Seusai mengikuti puncak latihan gabungan TNI Darma Yuda di Pantai Banongan, Situbondo, Jawa Timur, Selasa (1/8/2023), Mahfud MD memberikan pernyataan terkait polemik penanganan kasus dugaan korupsi di Basarnas yang melibatkan pejabat TNI.
”Tentang Basarnas, sudah diselesaikan dengan baik. Sudah diselesaikan sesuai dengan hukum. Menurut UU Militer Nomor 31 Tahun 1997, memang tindak pidana yang dilakukan oleh anggota TNI dilakukan oleh peradilan militer. Dalam seluruh jenis pidana,” katanya.
Meski demikian, Mahfud MD melanjutkan, pada tahun 2004 ada UU Nomor 34 Tahun 2004. Dalam UU itu diatur bahwa tindak pidana yang bersifat tindak pidana umum untuk anggota TNI diadili peradilan umum, adapun yang bersifat tindak pidana militer diadili peradilan militer.
”Tetapi, itu ada aturan di dalam Pasal 74 Ayat 2 UU tersebut, di mana disebutkan, sebelum ada UU peradilan militer baru yang menyempurnakan UU 31 Tahun 1997, maka masih dilakukan oleh peradilan militer. Jadi, sudah tidak ada masalah. Hanya tinggal koordinasi. Dan, koordinasi sudah dilakukan tadi malam atas arahan panglima TNI,” katanya.
Lebih lanjut, Mahfud mengatakan, Puspom TNI sudah melanjutkan menersangkakan pejabat yang bersangkutan, dan sudah ditahan, untuk kemudian diproses di pengadilan militer.
Kesan saya pribadi, peradilan militer itu kalau sudah mengadili, biasanya akan lebih steril dari intervensi politik. Lebih steril dari tekanan-tekanan masyarakat sipil.
Berikutnya, Mahfud mengajak masyarakat memercayakan proses peradilan itu pada pengadilan militer. ”Kesan saya pribadi, peradilan militer itu kalau sudah mengadili, biasanya akan lebih steril dari intervensi politik. Lebih steril dari tekanan-tekanan masyarakat sipil. Oleh karena itu, kita percayakan pada peradilan militer. Dan kita semua akan mengawalnya dari luar,” katanya.

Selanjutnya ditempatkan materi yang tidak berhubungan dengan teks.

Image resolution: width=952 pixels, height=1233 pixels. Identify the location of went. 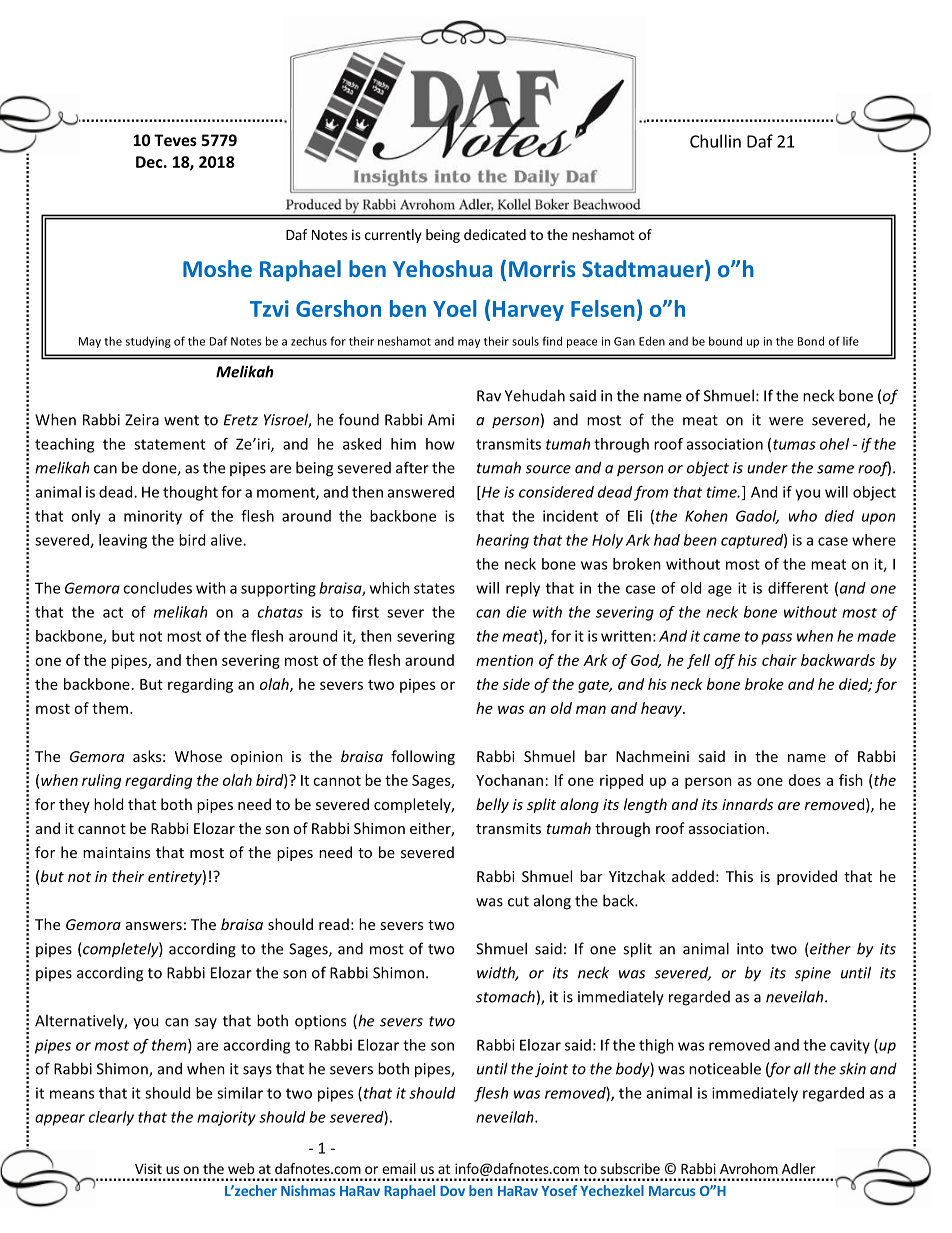
(181, 420).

Ketua Komisi Pemberantasan Korupsi Firli Bahuri, pada Sabtu (29/7/2023), menegaskan bahwa seluruh proses penyelidikan, penyelidikan, hingga penetapan pelaku dalam dugaan korupsi di Badan Nasional Pencarian dan Pertolongan atau Basarnas telah sesuai prosedur hukum. Saat dilakukan kegiatan tangkap tangan di Basarnas pun, KPK melibatkan Polisi Militer TNI.

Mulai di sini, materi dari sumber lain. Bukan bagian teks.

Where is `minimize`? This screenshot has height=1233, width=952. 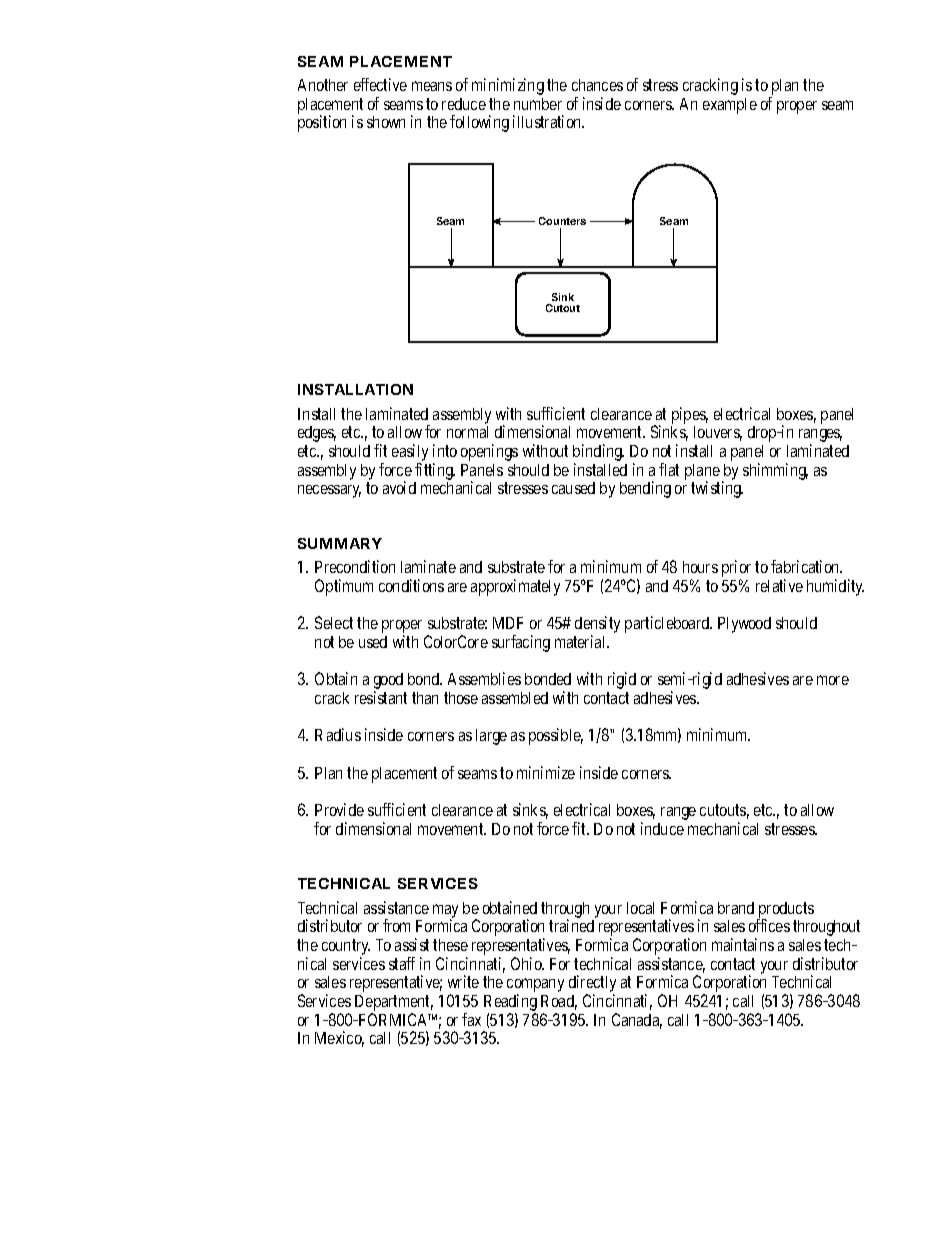 minimize is located at coordinates (546, 772).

Firli juga menyampaikan, seperti diatur dalam Pasal 42 Undang-Undang KPK, KPK berwenang mengoordinasikan dan mengendalikan penyelidikan, penyidikan, dan penuntutan tindak pidana korupsi yang dilakukan bersama-sama oleh orang yang tunduk pada peradilan militer.
Sebelumnya, KPK menetapkan lima tersangka atas dugaan suap pada proyek pengadaan barang atau jasa di Basarnas, salah satunya Kepala Basarnas Periode 2021-2023 Marsekal Madya Henri Alfiandi. Dalam kurun waktu 2021-2023, Henri bersama dan melalui Koordinator Administrasi Kepala Basarnas Letnan Kolonel Afri Budi Cahyanto diduga menerima sekitar Rp 88,3 miliar dari berbagai vendor proyek (Kompas.id, 26/7/2023).
KPK sudah memiliki kecukupan alat bukti dalam penetapan tersangka terhadap lima orang dalam kasus dugaan suap proyek pengadaan barang/jasa di Basarnas tahun 2021-2023. Pada Senin (31/7/2023), KPK kembali menahan satu tersangka, yakni Komisaris Utama PT Multi Grafika Cipta Sejati, Mulsunadi Gunawan.